▸ Stored items
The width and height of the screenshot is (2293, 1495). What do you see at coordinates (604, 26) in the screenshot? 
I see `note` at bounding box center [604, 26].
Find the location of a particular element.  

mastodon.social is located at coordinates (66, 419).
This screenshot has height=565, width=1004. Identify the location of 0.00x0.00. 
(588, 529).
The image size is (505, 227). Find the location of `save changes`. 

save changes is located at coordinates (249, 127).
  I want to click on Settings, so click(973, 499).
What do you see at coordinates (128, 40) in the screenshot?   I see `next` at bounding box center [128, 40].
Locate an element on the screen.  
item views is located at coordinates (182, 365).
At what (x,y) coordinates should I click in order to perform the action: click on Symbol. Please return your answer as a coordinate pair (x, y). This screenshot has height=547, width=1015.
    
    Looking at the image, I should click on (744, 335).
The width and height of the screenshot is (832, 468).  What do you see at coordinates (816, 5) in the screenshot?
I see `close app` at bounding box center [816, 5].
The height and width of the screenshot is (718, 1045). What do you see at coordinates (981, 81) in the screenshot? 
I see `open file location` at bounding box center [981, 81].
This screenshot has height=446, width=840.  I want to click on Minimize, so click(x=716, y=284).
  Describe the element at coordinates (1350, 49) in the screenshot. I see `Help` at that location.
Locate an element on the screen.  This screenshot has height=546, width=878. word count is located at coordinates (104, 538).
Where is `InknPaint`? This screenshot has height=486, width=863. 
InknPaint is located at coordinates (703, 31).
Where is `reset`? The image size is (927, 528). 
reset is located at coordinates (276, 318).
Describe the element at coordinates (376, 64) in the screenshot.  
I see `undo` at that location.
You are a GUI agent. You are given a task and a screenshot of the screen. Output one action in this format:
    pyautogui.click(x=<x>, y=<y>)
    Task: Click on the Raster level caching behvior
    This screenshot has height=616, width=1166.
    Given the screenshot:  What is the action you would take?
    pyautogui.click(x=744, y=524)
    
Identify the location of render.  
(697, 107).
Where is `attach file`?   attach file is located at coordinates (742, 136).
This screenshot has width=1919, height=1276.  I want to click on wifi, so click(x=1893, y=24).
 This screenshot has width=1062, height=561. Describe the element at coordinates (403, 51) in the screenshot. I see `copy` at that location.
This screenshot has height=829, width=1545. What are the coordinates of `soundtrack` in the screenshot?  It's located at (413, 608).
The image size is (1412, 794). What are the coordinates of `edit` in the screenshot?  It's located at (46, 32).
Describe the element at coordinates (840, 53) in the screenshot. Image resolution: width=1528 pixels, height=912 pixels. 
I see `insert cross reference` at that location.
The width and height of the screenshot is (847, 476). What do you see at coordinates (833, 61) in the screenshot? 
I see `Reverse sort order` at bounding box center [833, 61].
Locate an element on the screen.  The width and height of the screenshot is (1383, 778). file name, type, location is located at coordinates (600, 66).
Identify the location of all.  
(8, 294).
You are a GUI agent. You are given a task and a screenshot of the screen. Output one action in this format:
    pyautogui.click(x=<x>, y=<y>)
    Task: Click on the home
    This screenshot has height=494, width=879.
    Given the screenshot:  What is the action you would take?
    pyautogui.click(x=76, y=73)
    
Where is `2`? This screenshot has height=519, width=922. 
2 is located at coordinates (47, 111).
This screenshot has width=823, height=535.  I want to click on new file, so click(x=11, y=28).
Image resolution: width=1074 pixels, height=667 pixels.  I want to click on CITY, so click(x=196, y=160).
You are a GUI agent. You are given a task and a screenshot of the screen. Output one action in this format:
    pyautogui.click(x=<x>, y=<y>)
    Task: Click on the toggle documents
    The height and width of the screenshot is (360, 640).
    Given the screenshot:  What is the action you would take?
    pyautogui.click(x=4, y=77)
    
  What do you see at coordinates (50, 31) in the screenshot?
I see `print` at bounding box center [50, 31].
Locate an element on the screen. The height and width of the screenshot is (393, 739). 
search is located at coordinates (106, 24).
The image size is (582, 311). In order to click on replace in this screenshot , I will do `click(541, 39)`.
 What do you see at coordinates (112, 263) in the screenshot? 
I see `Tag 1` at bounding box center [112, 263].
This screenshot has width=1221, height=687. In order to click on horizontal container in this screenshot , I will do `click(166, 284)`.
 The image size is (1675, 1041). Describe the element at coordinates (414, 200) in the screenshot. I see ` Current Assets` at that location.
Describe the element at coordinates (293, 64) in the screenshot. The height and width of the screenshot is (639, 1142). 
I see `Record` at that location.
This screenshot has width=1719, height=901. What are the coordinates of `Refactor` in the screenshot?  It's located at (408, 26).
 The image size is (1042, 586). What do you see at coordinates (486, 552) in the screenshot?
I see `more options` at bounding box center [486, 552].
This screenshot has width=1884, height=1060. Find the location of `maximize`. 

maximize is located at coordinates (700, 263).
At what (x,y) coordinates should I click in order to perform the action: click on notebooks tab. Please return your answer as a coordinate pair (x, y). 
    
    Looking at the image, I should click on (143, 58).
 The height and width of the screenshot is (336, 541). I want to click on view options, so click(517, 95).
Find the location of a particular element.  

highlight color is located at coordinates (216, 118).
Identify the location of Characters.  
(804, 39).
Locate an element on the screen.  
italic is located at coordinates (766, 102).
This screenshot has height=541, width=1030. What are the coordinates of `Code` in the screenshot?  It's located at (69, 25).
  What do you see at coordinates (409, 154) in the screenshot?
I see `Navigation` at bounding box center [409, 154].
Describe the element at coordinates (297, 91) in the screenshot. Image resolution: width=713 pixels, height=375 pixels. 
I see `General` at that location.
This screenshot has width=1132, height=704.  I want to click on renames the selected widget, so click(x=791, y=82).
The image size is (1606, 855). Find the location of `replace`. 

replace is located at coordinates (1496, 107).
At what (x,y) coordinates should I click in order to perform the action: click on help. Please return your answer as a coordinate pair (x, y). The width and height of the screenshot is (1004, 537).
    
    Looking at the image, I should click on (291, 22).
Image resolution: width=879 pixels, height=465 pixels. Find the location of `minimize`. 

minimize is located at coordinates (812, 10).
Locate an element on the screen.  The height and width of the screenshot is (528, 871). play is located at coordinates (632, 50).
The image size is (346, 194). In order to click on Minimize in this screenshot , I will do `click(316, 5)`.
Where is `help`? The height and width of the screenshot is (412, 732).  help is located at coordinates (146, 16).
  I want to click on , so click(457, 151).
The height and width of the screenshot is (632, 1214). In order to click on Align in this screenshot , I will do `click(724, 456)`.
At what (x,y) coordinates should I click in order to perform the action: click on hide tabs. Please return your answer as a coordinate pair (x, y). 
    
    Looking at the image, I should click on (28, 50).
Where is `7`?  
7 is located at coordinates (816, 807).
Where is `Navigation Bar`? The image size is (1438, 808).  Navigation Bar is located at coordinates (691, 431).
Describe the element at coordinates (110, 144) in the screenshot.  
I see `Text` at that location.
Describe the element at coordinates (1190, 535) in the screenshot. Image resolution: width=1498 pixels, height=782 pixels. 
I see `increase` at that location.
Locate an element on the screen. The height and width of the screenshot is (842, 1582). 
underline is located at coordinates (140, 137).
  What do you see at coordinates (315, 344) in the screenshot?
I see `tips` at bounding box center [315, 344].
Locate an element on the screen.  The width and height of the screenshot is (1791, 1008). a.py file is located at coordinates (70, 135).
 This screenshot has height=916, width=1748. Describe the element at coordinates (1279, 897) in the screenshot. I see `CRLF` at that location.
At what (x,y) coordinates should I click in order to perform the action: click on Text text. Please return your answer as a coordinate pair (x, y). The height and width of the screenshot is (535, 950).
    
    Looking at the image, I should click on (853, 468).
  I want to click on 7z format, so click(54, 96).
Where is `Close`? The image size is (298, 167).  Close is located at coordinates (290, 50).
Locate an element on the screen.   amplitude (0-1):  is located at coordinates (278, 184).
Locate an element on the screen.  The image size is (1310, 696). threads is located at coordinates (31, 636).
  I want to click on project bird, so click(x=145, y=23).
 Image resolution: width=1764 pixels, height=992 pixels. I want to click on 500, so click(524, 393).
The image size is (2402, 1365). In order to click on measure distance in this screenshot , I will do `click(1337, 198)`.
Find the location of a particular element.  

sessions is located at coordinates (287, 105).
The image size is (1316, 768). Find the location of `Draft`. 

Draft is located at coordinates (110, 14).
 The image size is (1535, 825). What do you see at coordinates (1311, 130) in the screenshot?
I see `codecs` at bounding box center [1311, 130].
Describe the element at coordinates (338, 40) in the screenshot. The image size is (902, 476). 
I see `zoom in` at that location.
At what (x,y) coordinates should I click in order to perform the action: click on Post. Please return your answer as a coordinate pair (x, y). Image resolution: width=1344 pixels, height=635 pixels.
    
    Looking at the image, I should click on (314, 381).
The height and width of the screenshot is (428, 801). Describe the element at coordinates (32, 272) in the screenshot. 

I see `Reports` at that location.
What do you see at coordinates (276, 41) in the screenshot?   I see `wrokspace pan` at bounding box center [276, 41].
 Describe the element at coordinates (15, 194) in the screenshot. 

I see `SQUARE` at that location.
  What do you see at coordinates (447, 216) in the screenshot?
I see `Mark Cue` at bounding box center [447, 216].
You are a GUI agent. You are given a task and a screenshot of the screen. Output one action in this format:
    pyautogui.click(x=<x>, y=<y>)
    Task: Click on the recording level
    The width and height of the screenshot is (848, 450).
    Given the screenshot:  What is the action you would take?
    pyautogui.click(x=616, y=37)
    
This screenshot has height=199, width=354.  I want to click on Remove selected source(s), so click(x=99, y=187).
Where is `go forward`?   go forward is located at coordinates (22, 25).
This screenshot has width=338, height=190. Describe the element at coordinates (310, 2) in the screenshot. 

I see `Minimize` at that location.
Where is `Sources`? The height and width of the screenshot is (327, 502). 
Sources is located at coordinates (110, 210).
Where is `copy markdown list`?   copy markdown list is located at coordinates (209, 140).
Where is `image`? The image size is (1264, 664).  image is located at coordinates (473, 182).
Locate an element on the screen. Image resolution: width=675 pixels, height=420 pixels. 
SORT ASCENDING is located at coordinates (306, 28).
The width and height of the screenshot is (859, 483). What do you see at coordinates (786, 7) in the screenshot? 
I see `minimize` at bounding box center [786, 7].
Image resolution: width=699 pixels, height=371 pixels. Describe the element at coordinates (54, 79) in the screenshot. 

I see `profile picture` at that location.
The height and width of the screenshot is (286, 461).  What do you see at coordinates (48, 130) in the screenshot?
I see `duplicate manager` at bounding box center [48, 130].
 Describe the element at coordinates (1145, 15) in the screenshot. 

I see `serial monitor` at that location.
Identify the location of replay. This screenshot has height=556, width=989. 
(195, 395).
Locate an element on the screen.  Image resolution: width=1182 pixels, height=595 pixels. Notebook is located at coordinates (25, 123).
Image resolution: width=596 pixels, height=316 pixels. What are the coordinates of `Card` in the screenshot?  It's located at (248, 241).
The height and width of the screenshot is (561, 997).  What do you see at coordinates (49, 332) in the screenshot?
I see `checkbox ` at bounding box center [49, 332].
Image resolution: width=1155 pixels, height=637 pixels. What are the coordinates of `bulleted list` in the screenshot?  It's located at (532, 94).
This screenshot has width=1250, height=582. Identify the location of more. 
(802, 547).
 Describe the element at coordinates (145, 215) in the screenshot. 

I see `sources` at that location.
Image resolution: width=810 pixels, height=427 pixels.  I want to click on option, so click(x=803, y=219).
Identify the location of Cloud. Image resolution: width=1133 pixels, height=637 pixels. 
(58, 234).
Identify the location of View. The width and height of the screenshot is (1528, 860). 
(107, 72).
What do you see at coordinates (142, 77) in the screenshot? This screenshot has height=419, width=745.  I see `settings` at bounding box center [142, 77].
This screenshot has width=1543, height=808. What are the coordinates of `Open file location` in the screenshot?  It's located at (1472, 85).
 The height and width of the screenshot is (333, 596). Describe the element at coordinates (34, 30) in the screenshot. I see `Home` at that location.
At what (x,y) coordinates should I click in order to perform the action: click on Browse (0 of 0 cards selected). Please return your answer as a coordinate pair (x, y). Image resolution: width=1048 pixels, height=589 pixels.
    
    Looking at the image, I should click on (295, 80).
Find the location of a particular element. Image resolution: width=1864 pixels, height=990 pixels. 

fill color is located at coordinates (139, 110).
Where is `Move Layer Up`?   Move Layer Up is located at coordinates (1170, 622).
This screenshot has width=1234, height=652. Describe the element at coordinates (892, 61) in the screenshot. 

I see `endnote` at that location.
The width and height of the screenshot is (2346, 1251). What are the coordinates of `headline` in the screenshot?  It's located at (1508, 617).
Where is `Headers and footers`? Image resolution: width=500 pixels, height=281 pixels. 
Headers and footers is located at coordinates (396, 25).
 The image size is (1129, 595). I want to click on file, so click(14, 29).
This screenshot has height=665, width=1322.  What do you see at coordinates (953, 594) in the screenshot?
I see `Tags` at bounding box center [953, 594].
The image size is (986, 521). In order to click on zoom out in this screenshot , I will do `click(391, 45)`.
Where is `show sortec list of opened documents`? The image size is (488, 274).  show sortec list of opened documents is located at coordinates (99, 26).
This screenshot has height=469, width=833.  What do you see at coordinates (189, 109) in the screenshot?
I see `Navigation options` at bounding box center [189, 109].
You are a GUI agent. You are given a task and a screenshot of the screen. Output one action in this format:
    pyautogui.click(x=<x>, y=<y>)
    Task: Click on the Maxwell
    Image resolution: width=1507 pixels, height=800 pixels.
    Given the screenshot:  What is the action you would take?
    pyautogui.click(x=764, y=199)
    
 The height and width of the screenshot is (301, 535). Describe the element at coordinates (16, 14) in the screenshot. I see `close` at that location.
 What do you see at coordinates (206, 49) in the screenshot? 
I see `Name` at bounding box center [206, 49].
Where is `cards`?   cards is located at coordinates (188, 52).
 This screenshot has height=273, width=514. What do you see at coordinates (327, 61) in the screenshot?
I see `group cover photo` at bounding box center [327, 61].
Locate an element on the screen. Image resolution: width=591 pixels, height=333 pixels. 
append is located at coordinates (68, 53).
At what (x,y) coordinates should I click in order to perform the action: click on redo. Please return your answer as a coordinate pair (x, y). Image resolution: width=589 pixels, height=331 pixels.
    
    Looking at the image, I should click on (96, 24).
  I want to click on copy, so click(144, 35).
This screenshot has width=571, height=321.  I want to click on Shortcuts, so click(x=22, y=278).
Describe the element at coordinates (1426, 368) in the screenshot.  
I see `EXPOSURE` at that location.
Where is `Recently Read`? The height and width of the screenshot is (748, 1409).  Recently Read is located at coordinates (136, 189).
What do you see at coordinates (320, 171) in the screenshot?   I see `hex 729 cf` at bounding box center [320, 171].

▸ GIVEN INSTRUCTION
Can you write out the records word for word, from the line containing "The image size is (1606, 855)." through the line containing "coordinates (691, 431).", including both of those lines?

▸ SOLVED EXERCISE
The image size is (1606, 855). Find the location of `replace`. 

replace is located at coordinates (1496, 107).
At what (x,y) coordinates should I click in order to perform the action: click on help. Please return your answer as a coordinate pair (x, y). The width and height of the screenshot is (1004, 537).
    
    Looking at the image, I should click on (291, 22).
Image resolution: width=879 pixels, height=465 pixels. Find the location of `minimize`. 

minimize is located at coordinates (812, 10).
Locate an element on the screen.  The height and width of the screenshot is (528, 871). play is located at coordinates (632, 50).
The image size is (346, 194). In order to click on Minimize in this screenshot , I will do `click(316, 5)`.
Where is `help`? The height and width of the screenshot is (412, 732).  help is located at coordinates (146, 16).
  I want to click on , so click(457, 151).
The height and width of the screenshot is (632, 1214). In order to click on Align in this screenshot , I will do `click(724, 456)`.
At what (x,y) coordinates should I click in order to perform the action: click on hide tabs. Please return your answer as a coordinate pair (x, y). 
    
    Looking at the image, I should click on (28, 50).
Where is `7`?  
7 is located at coordinates (816, 807).
Where is `Navigation Bar`? The image size is (1438, 808).  Navigation Bar is located at coordinates (691, 431).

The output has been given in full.